Fabrication and study of multifunctional organic devices integrating spin-crossover compounds

1.     Scientific context 

In the past decade, SCO (spin-crossover) thin films and nanoparticles have been integrated into electronic devices either to investigate the spin-state dependent charge transport properties and/or to obtain new device functionalities¹. Since the SCO leads to a sizeable variation of different physical properties (electronic gap, dielectric permittivity, magnetic moment, etc.), a potentially huge impact of the spin-state switching on the device properties (resistance, capacitance and magnetoresistance) can be predicted. Of particular relevance is the successful fabrication by LCC and LAAS of devices with nanoscale thin films of SCO complexes providing experimental evidence that the spin-state switching leads to a reversible change of the device resistance, with ON/OFF current ratios greater than 100 and good resilience for more than 10.000 endurance cycles^2-4. 

2.     Objectives

In this context, the M2 candidate will focus on the fabrication and characterization of electronic devices involving the most promising SCO compounds synthesized at LCC. Two main types of devices, 2-terminal vertical junctions and lateral 3-terminal devices will be developed to modulate either charge injection or charge transport upon SCO. Different clean-room techniques (photolithography, evaporation, spin-coating…) will be used in order to prepare such devices. Different parameters concerning the films deposition and the devices fabrication (film thickness, device geometry, electrode choice…) will be considered. Device electrical properties will be analyzed as a function of temperature, applied voltage and light irradiation. The set of equipment at LAAS and LCC allows studies of transport properties from 10 to 400 K, including optical excitation at low temperatures. In this perspective, the student will be trained in various deposition techniques (clean room technologies) and device characterization.

3.     Supervision and Collaboration

The internship will take place in the Matériaux et Procédés pour la Nanoélectrique (MPN, I. Séguy) team of the MicroNanoBioTechnologies department of LAAS-CNRS Toulouse (whose research activities are at the intersection of materials engineering, applied physics and life sciences) in close cooperation with the Switchable Molecular Materials team of LCC (G. Molnar and S. Cobo) Toulouse.

4.     Skills and education required 

The Intern candidate is about to earn a Research Master degree or have a university degree equivalent to a European Master’s degree in the area of Physics or Materials Science. An ability to work in a collaborative context at the interface between Physics of Electronic Devices and Materials Science is required. Knowledges or past experiences in Materials science and Electronics are advantageously considered. An attraction for experimentation is also needed.

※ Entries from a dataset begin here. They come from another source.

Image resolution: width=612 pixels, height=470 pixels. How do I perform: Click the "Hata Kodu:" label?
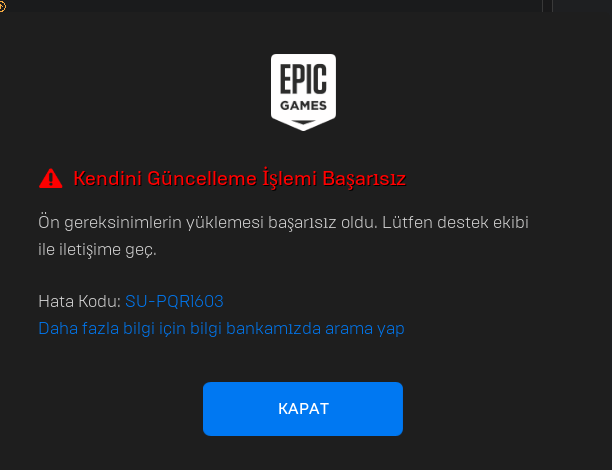pyautogui.click(x=79, y=301)
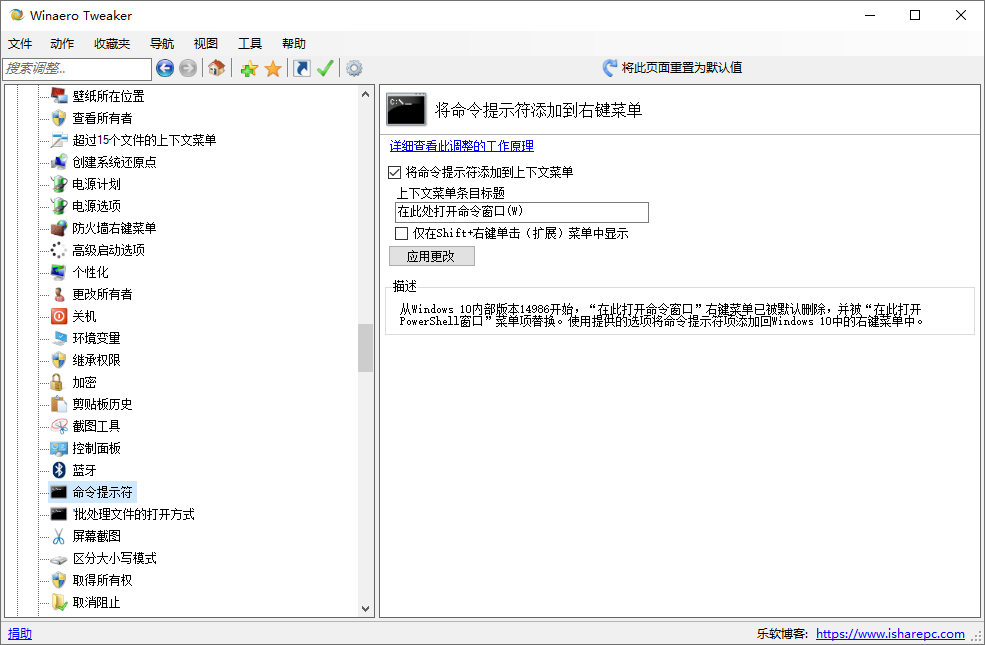Open the 收藏夹 menu

click(112, 43)
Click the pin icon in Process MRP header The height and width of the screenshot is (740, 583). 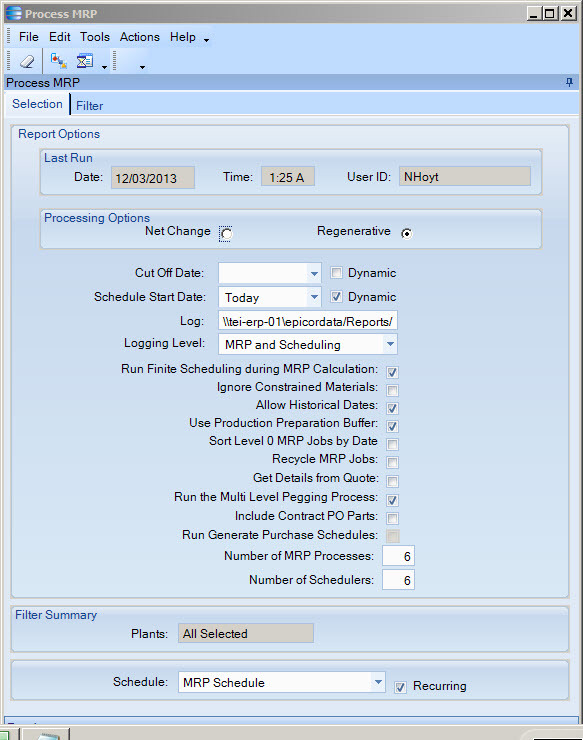tap(569, 83)
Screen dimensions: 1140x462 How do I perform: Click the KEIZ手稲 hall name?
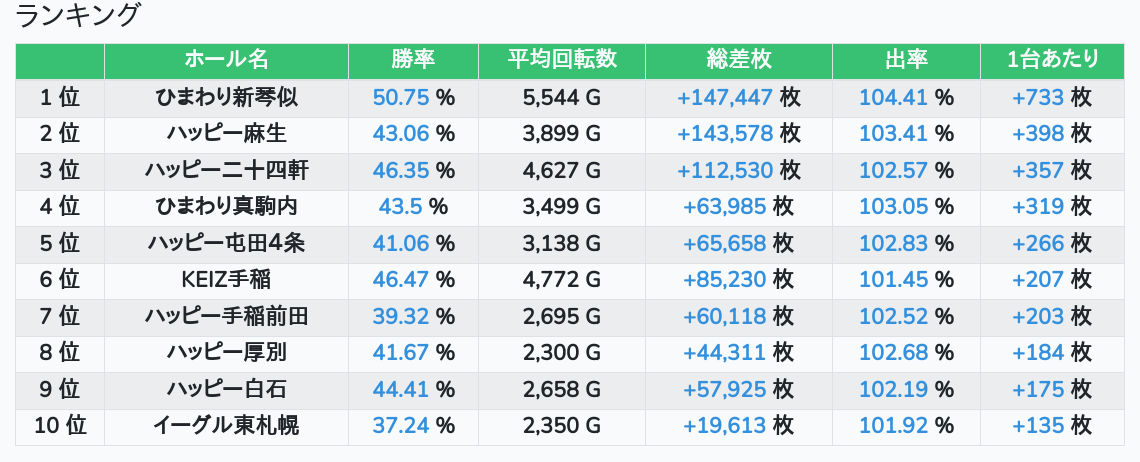226,280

Applicants should provide a curriculum vitae, a cover letter, a copy of obtained diploma (a certification letter of M1 Degree and anterior diploma) and reference letters from past supervisors or professors. Applications whose curriculum vitae are not in adequacy with the required skills and / or with a cover letter unrelated to the subject will not be considered.

Possibility of pursuing a PhD.

References:

1. Molnár, G., Rat, S., Salmon, L., Nicolazzi, W., & Bousseksou, A. (2018). Spin crossover nanomaterials: from fundamental concepts to devices. Advanced Materials, 30(5), 1703862.
2. Lefter, C., Rat, S., Costa, J. S., Manrique‐Juárez, M. D., Quintero, C. M., Salmon, L., ... & Bousseksou, A. (2016). Current Switching Coupled to Molecular Spin‐States in Large‐Area Junctions. Advanced Materials, 28(34), 7508-7514.
3. Zhang, Y., Séguy, I., Ridier, K., Shalabaeva, V., Piedrahita-Bello, M., Rotaru, A., ... & Bousseksou, A. (2020). Resistance switching in large-area vertical junctions of the molecular spin crossover complex [Fe (HB (tz) 3) 2]: ON/OFF ratios and device stability. Journal of Physics: Condensed Matter, 32(21), 214010.
4. Zhang, Y., Zhang, L., Ridier, K., Salmon, L., Séguy, I., Molnár, G., & Bousseksou, A. (2022). Switching endurance of the molecular spin crossover complex [Fe (HB (tz) 3) 2]: from single crystals to thin films and electronic devices. Materials Advances, 3(22), 8193-8200.